(Collected data entries)
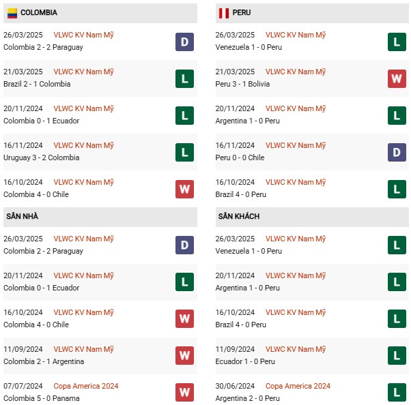The width and height of the screenshot is (411, 405).
Task: Select the SÂN NHÀ section header
Action: 100,217
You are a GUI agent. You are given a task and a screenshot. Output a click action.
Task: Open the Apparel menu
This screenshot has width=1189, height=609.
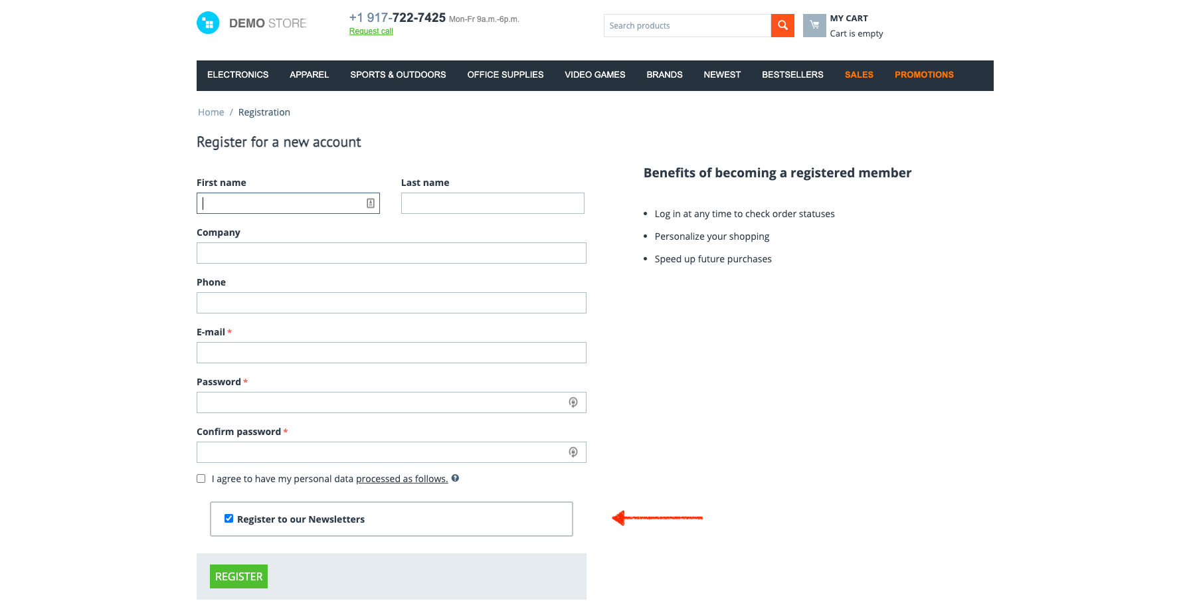(309, 75)
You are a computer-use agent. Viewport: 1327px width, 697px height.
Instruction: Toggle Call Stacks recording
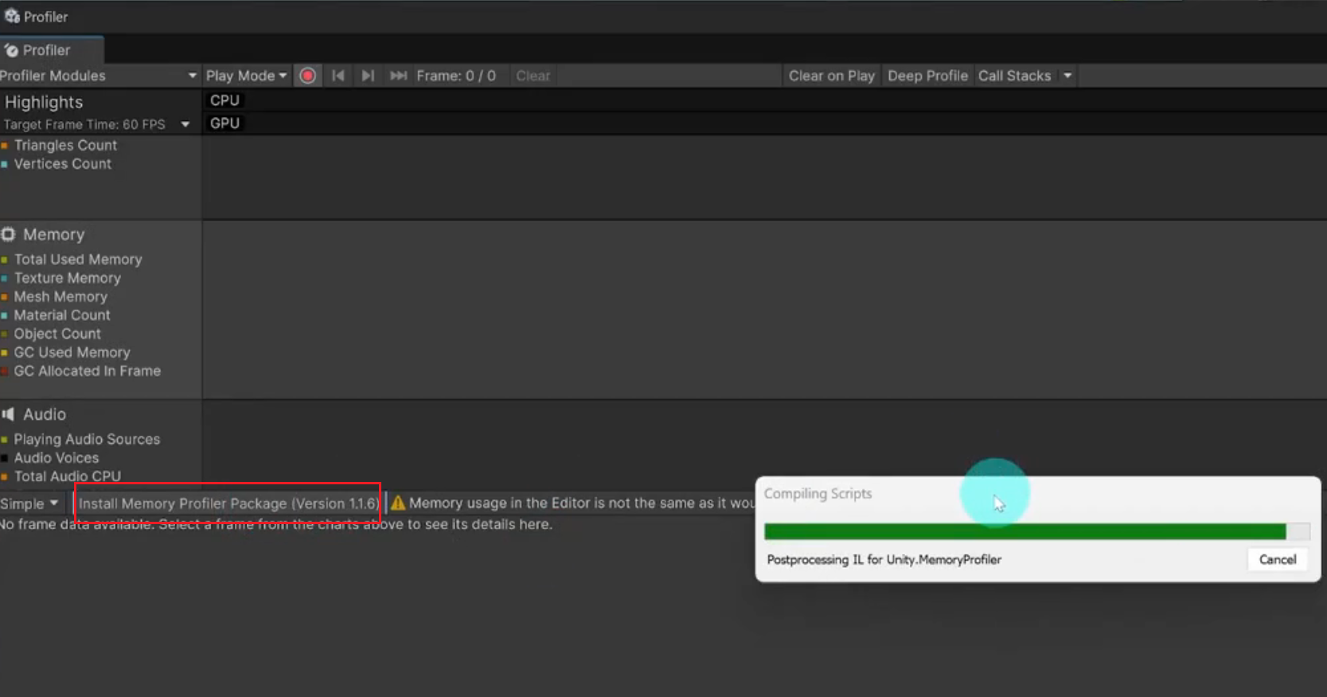(x=1014, y=76)
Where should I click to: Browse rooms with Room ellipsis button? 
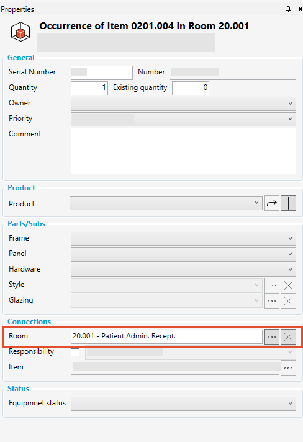(x=271, y=337)
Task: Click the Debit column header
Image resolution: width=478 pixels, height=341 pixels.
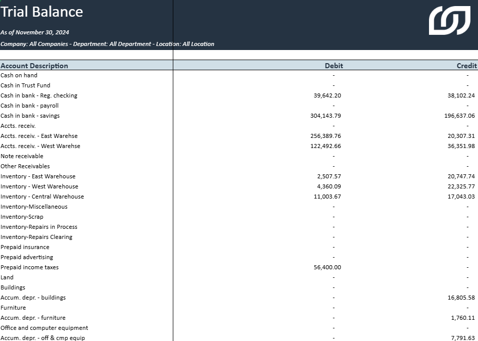Action: 333,66
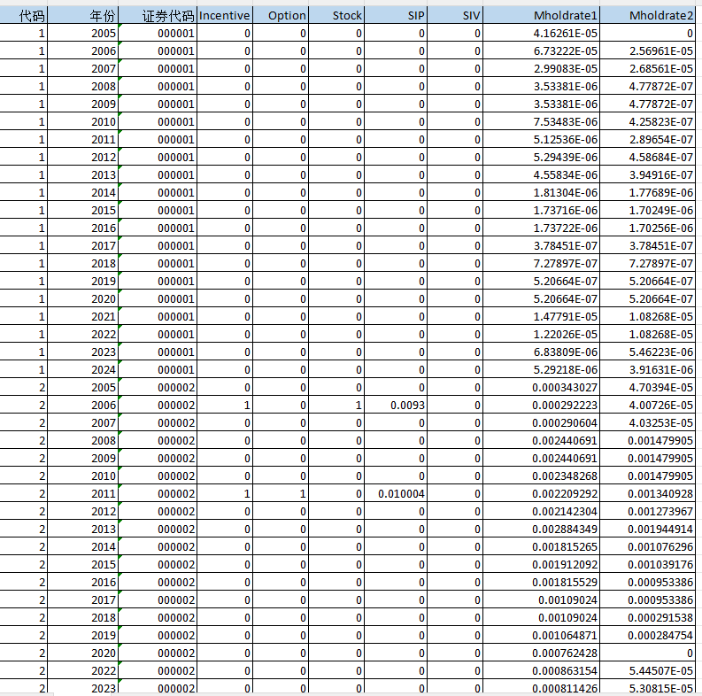Select the Option column header cell
The image size is (702, 696).
pos(282,15)
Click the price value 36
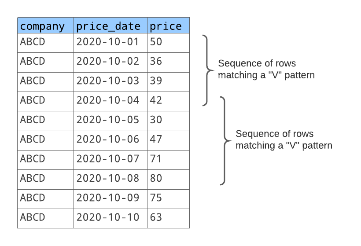The image size is (361, 246). pos(156,61)
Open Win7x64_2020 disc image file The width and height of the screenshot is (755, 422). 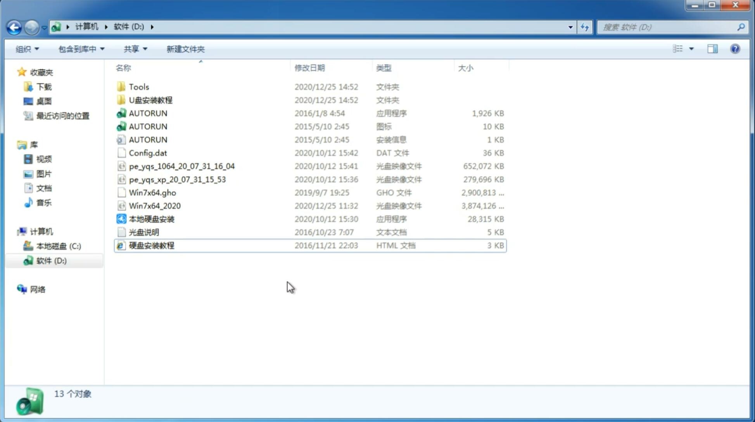pyautogui.click(x=154, y=206)
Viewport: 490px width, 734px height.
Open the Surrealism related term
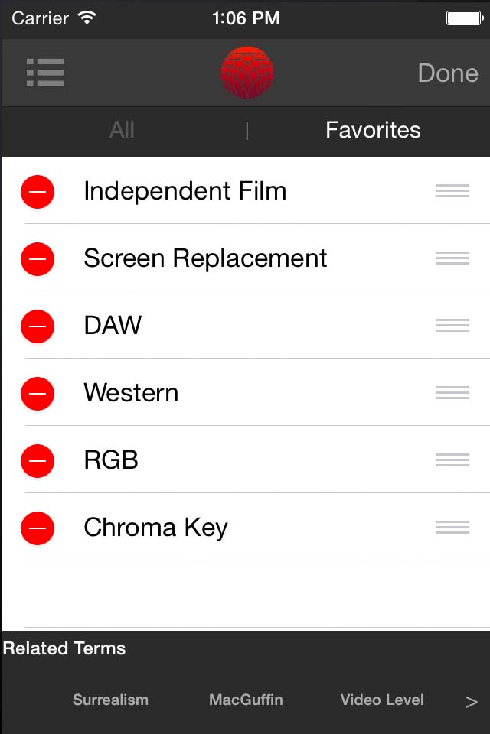click(x=110, y=700)
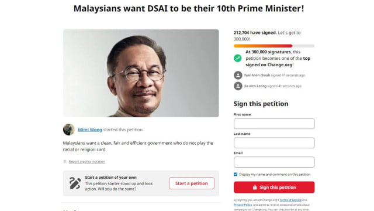Click Mimi Wong's profile picture
The image size is (374, 211).
click(69, 130)
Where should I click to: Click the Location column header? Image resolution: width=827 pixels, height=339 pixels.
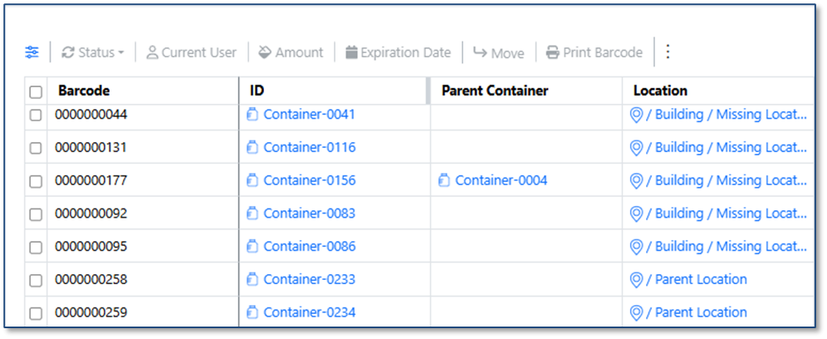(x=660, y=91)
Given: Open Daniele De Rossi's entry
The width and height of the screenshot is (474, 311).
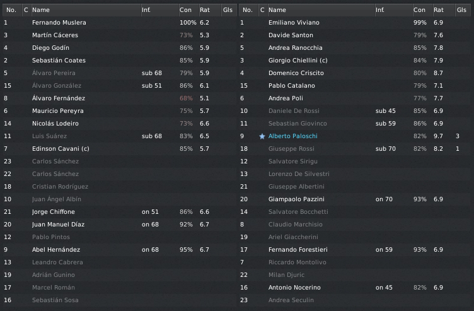Looking at the screenshot, I should coord(294,111).
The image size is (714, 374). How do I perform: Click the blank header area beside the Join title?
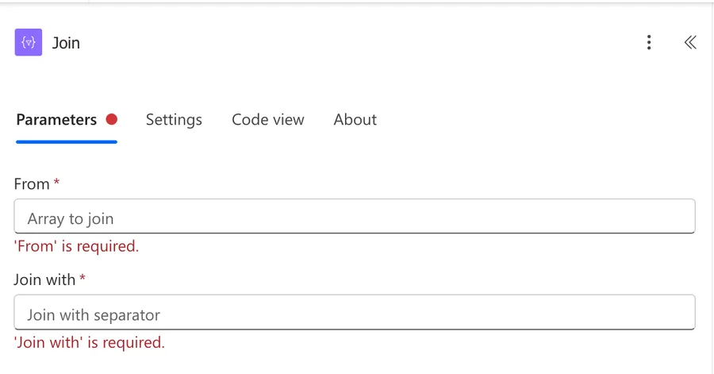point(359,42)
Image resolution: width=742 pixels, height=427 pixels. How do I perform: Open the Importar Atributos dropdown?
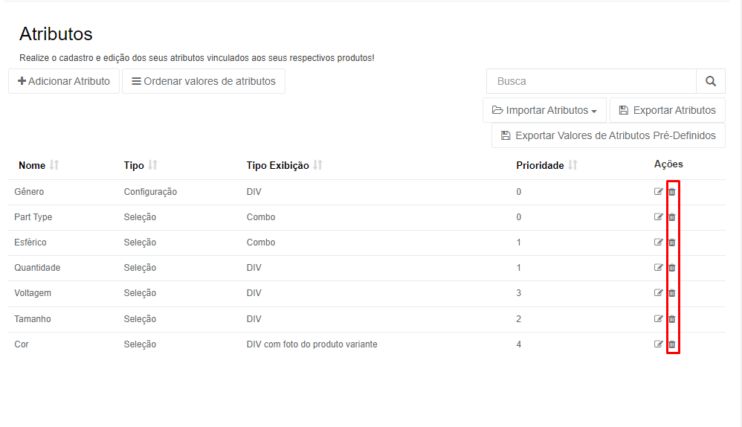544,110
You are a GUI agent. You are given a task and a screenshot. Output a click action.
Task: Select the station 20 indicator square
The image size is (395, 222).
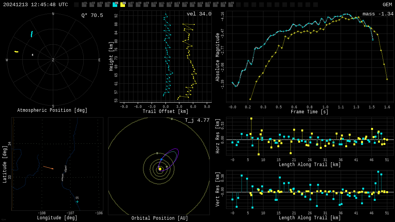[231, 5]
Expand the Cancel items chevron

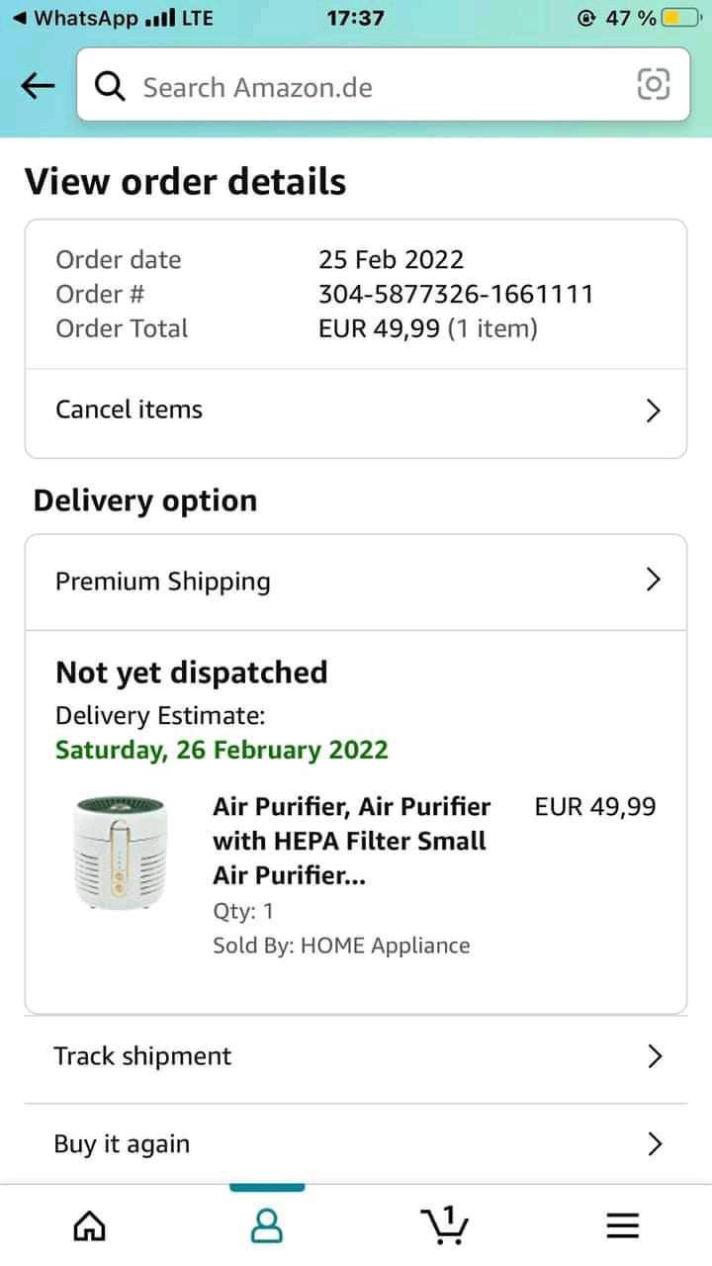pyautogui.click(x=653, y=410)
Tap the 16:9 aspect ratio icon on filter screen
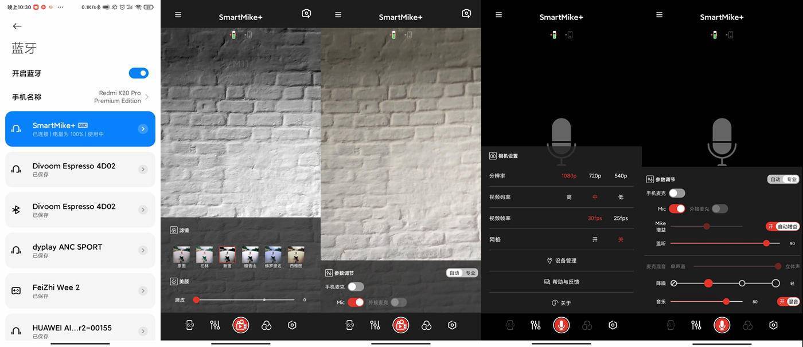 pyautogui.click(x=189, y=325)
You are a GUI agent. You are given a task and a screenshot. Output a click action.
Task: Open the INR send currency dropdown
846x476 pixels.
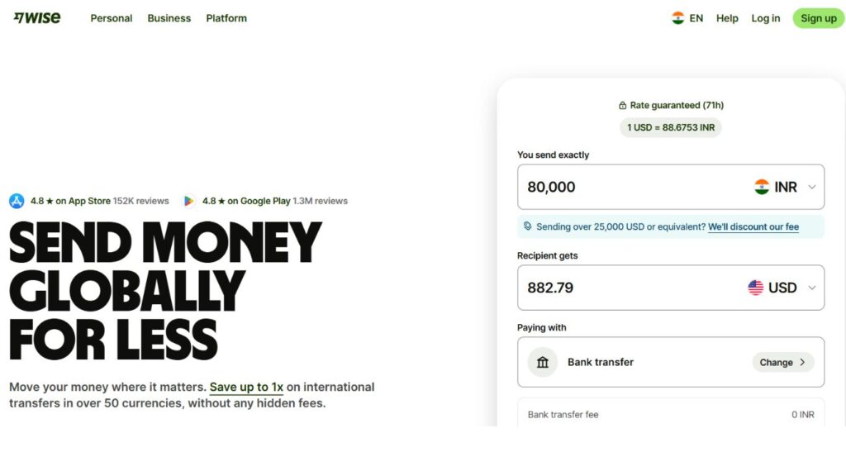pyautogui.click(x=785, y=187)
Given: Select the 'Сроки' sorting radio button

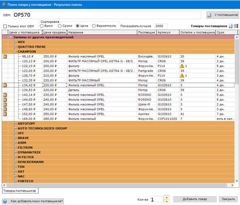Looking at the screenshot, I should 60,26.
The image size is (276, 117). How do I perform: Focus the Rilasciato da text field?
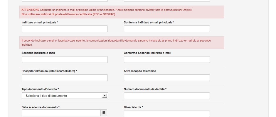pos(167,114)
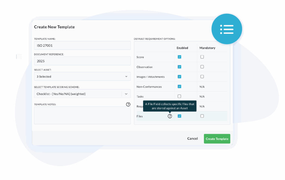Cancel the new template dialog
This screenshot has width=285, height=180.
point(192,139)
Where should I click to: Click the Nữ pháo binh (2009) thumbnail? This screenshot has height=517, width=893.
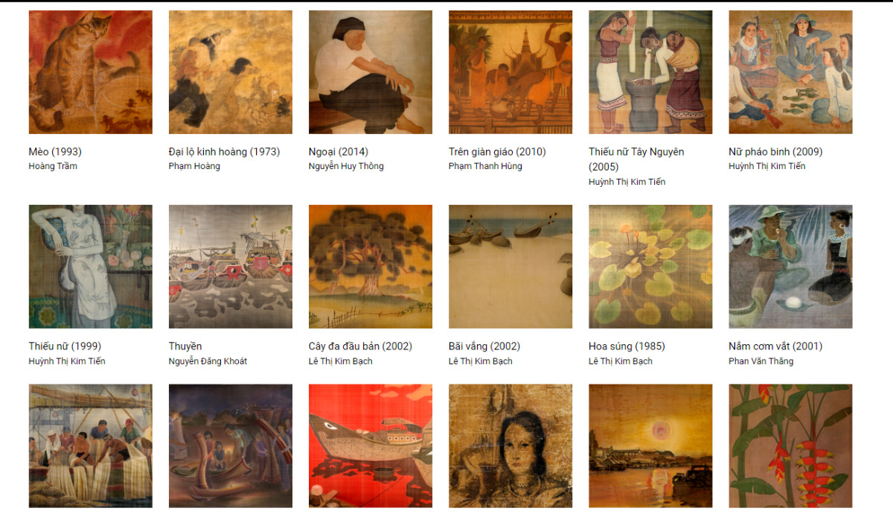pos(790,72)
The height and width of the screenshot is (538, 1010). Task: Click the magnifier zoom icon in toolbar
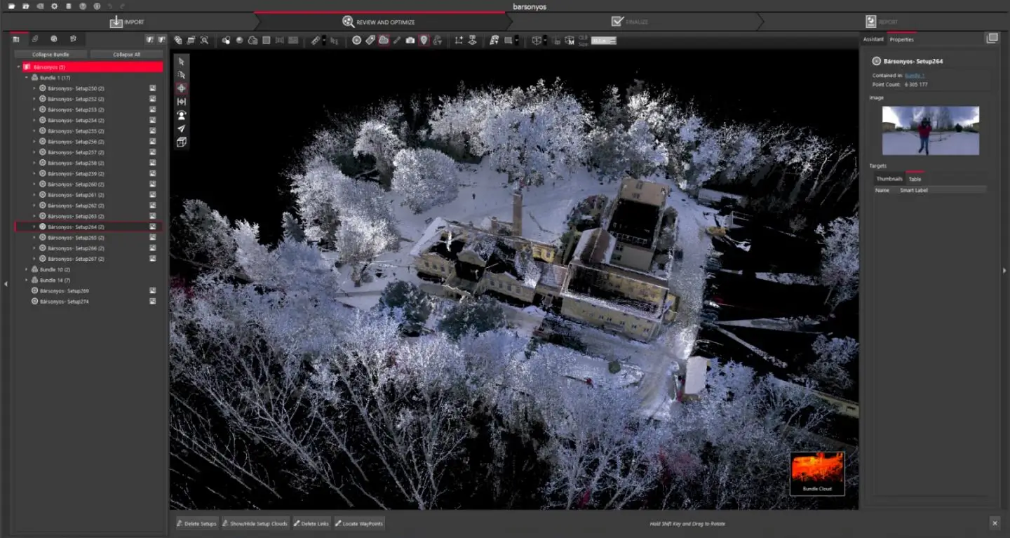[x=204, y=41]
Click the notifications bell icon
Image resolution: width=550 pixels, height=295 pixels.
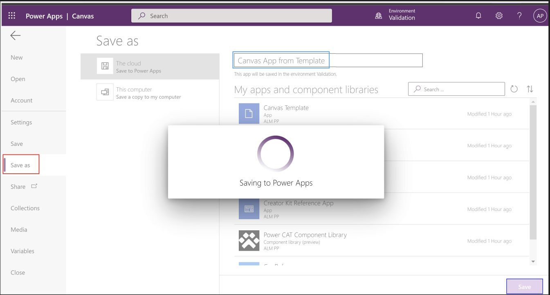pos(478,15)
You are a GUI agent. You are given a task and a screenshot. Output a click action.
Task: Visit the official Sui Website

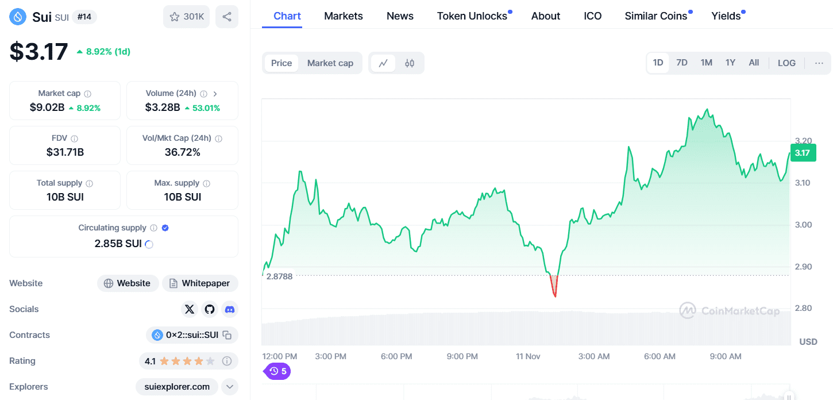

§ **Task brief**
Within the entries above, the lines from the one with "Expand the Cancel items chevron" through the final line are to be printed exactly, with the pictures removed.

§ **Response**
Expand the Cancel items chevron

pyautogui.click(x=653, y=410)
Tap the 16:9 aspect ratio icon on filter screen
 pyautogui.click(x=189, y=325)
You are a GUI agent. You are given a task and a screenshot. Output a click action.
Task: Open the INR send currency dropdown
846x476 pixels.
pyautogui.click(x=785, y=187)
Given: Select the 'Сроки' sorting radio button

Looking at the screenshot, I should 60,26.
The image size is (276, 117). How do I perform: Focus the Rilasciato da text field?
pos(167,114)
Cancel the new template dialog
This screenshot has width=285, height=180.
point(192,139)
Where should I click to: Click the Nữ pháo binh (2009) thumbnail? This screenshot has height=517, width=893.
pos(790,72)
The height and width of the screenshot is (538, 1010). Task: Click the magnifier zoom icon in toolbar
[x=204, y=41]
Click the notifications bell icon
Image resolution: width=550 pixels, height=295 pixels.
pos(478,15)
You are a GUI agent. You are given a task and a screenshot. Output a click action.
Task: Visit the official Sui Website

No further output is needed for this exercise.